_Input material:_
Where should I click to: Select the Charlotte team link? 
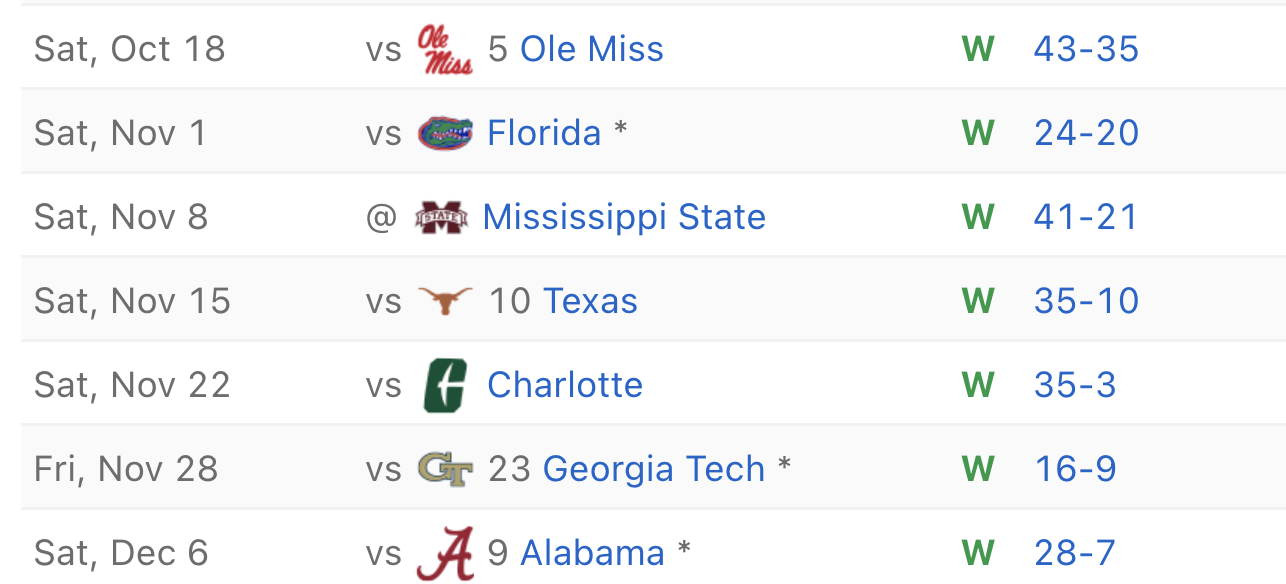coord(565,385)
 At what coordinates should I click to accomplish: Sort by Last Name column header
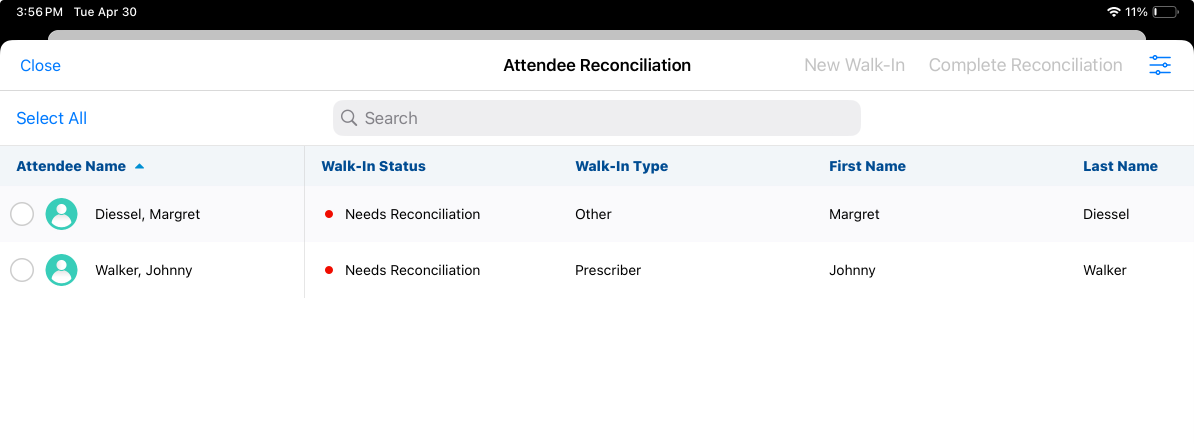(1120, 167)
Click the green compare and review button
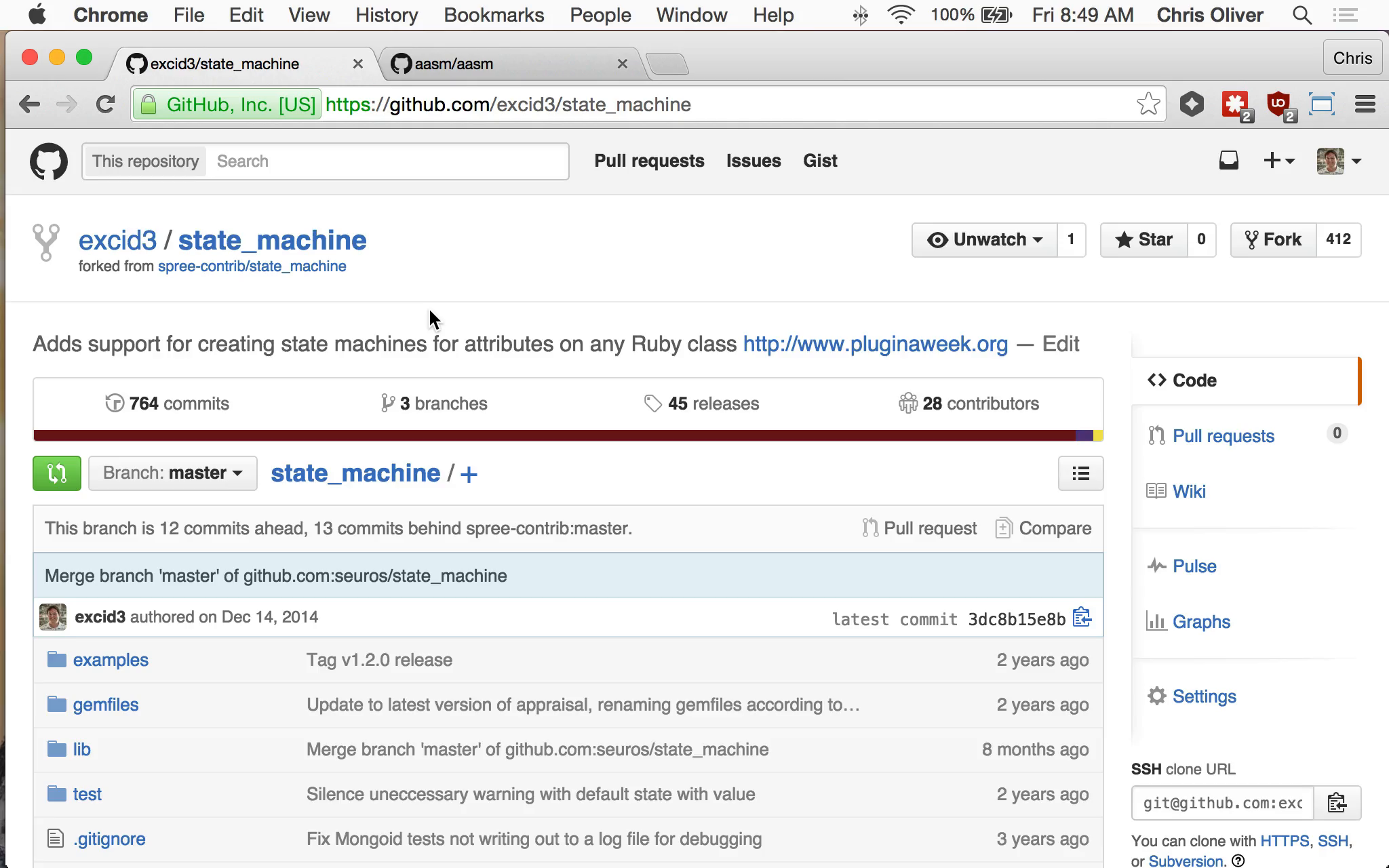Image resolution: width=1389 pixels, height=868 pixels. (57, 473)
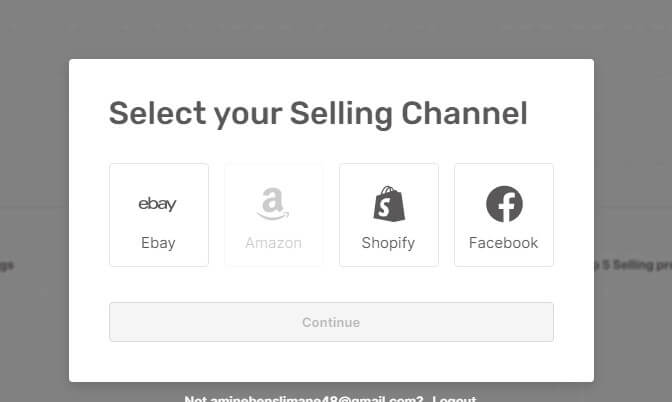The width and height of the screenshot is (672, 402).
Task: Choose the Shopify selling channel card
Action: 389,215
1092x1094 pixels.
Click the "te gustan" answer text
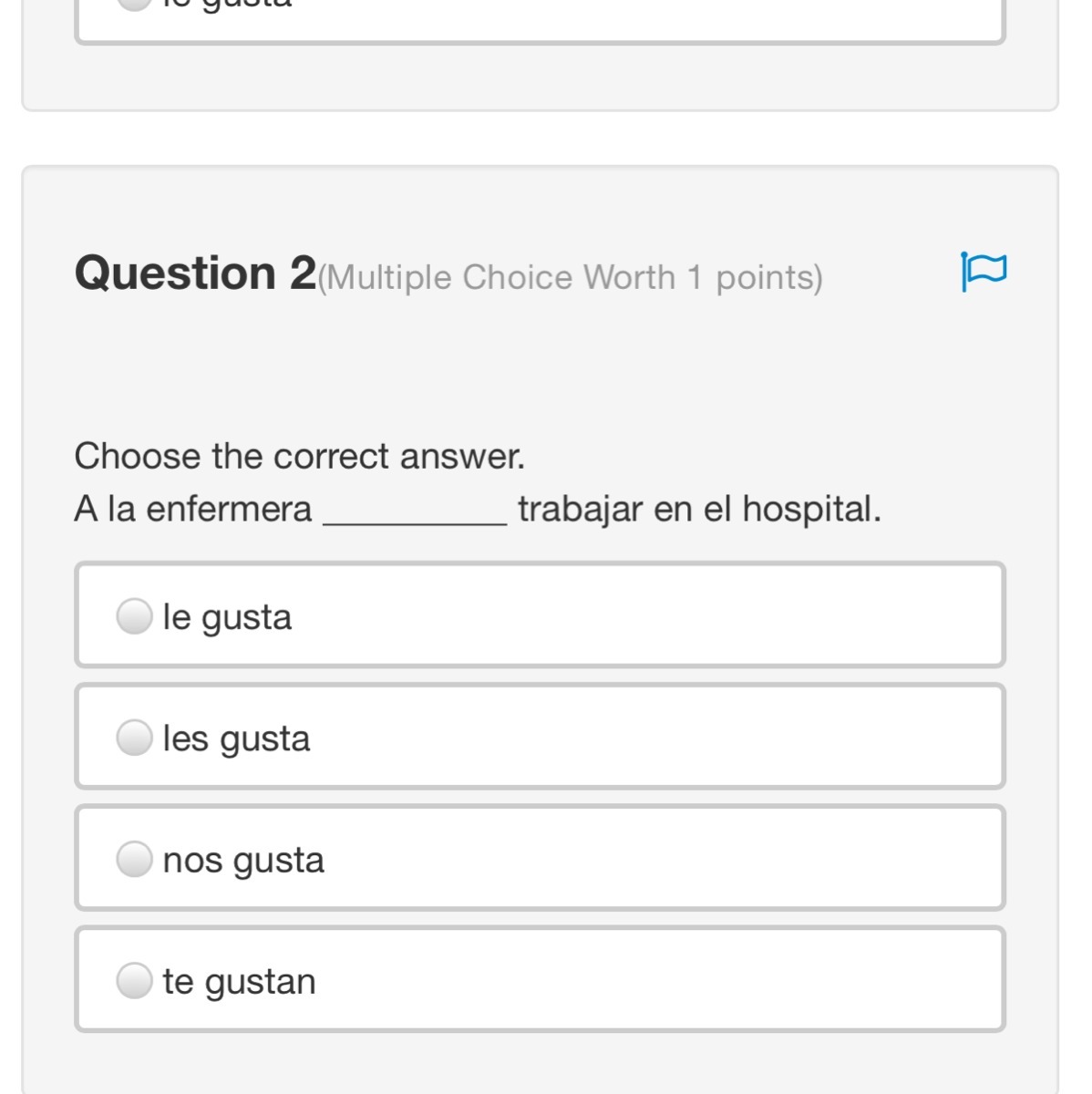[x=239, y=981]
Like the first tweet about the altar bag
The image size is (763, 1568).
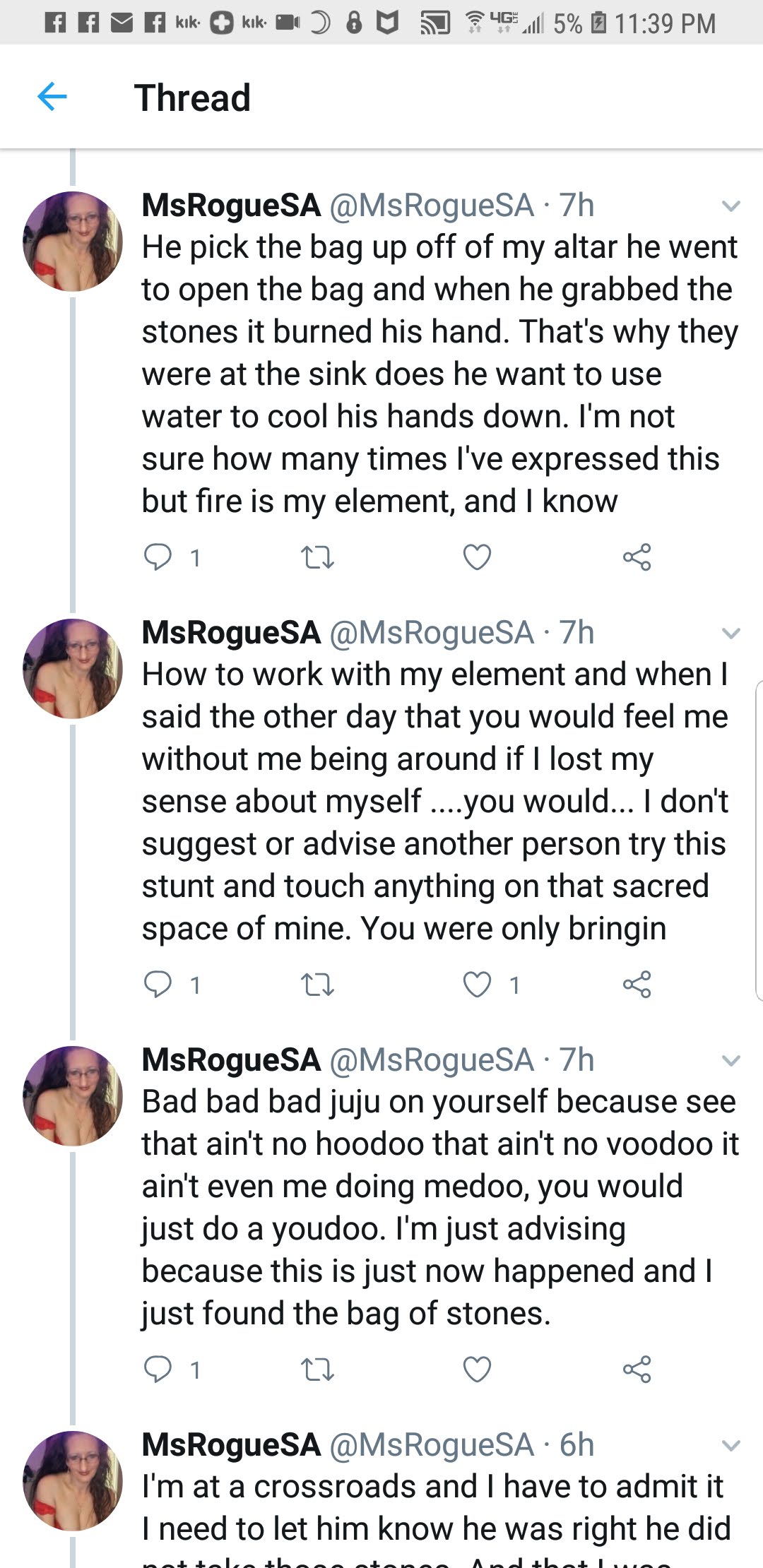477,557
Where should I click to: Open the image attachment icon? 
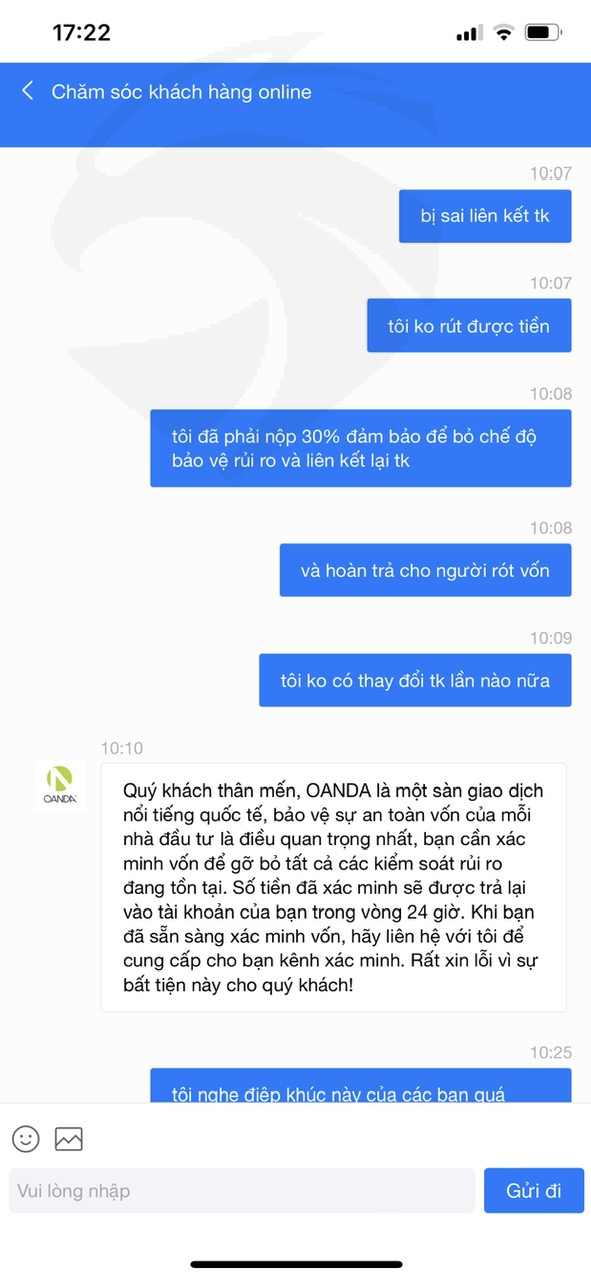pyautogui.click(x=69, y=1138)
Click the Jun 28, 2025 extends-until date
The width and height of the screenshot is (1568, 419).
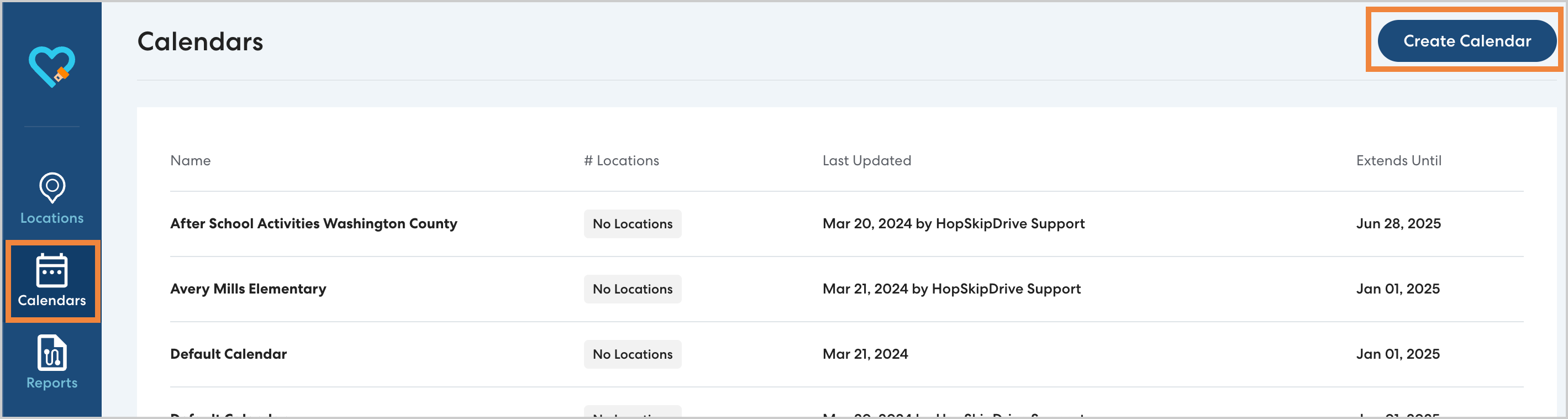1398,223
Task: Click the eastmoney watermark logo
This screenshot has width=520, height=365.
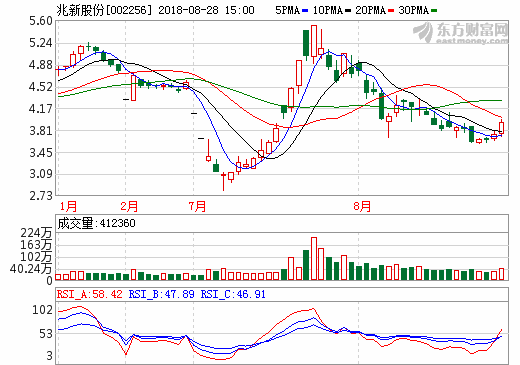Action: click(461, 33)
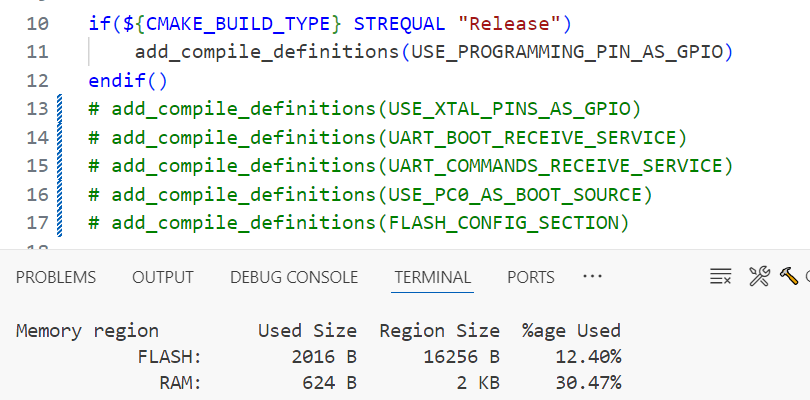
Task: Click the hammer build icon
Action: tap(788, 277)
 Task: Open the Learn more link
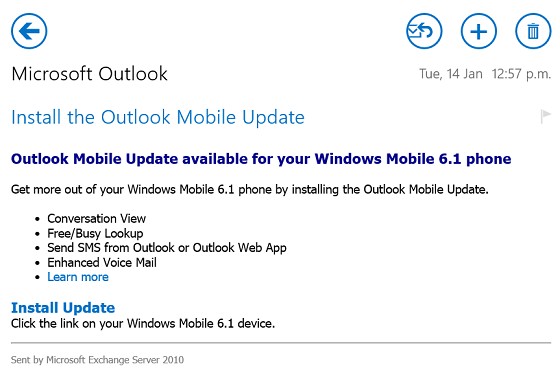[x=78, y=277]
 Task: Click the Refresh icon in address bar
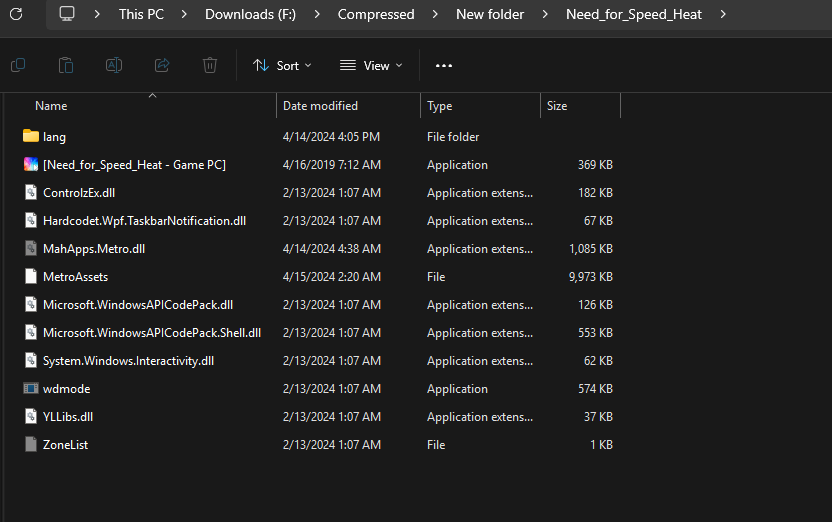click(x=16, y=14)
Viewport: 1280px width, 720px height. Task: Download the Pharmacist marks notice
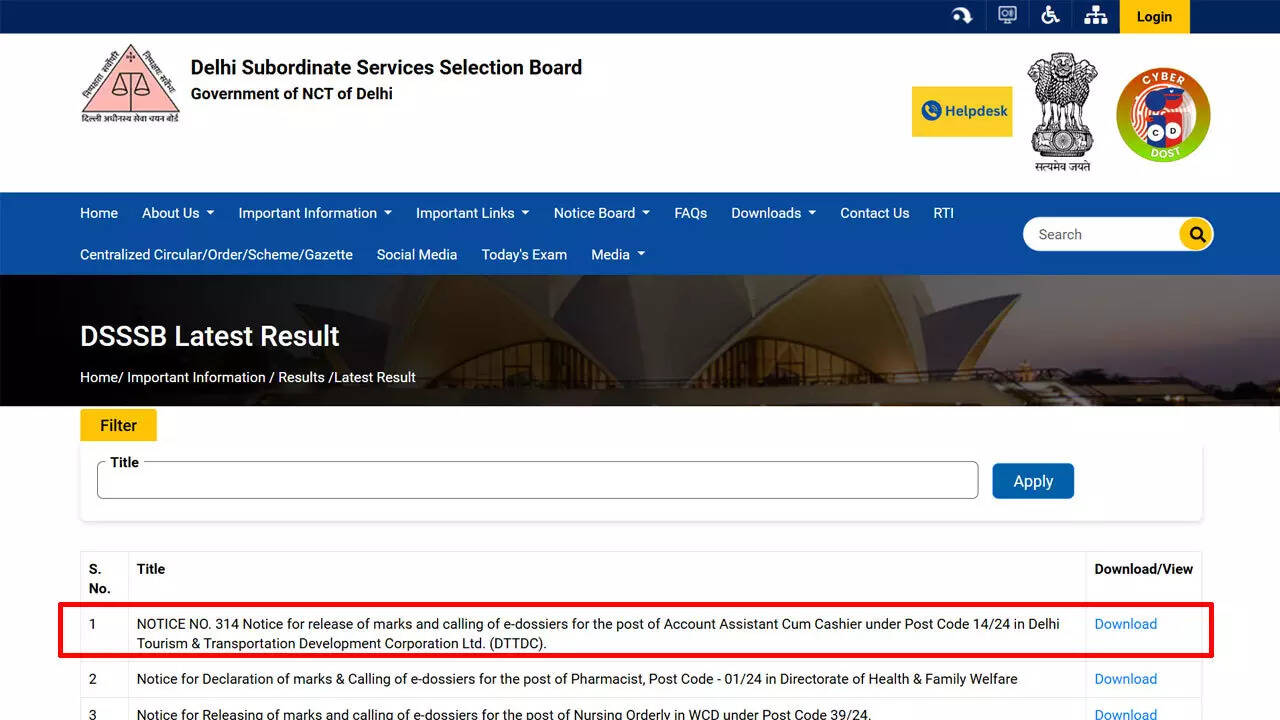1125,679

_What is needed:_ Leave out the images and copy all remaining data word for word.

_Answer below:_
Where should I click to: Select the Charlotte team link? 
coord(565,385)
 At what coordinates should I click to accomplish: Sort by Last Name column header
(1120, 167)
Click the green compare and review button
Image resolution: width=1389 pixels, height=868 pixels. (57, 473)
The width and height of the screenshot is (672, 402).
Task: Choose the Shopify selling channel card
Action: 389,215
1092x1094 pixels.
Click the "te gustan" answer text
[x=239, y=981]
Like the first tweet about the altar bag
The image size is (763, 1568).
477,557
Where should I click to: Open the image attachment icon? 
pyautogui.click(x=69, y=1138)
Click the Jun 28, 2025 extends-until date
The width and height of the screenshot is (1568, 419).
1398,223
Task: Click the eastmoney watermark logo
This screenshot has width=520, height=365.
Action: click(461, 33)
Task: Click the hammer build icon
Action: tap(788, 277)
 Task: Open the Learn more link
[x=78, y=277]
 Task: Click the Refresh icon in address bar
click(x=16, y=14)
Viewport: 1280px width, 720px height. Task: Download the Pharmacist marks notice
1125,679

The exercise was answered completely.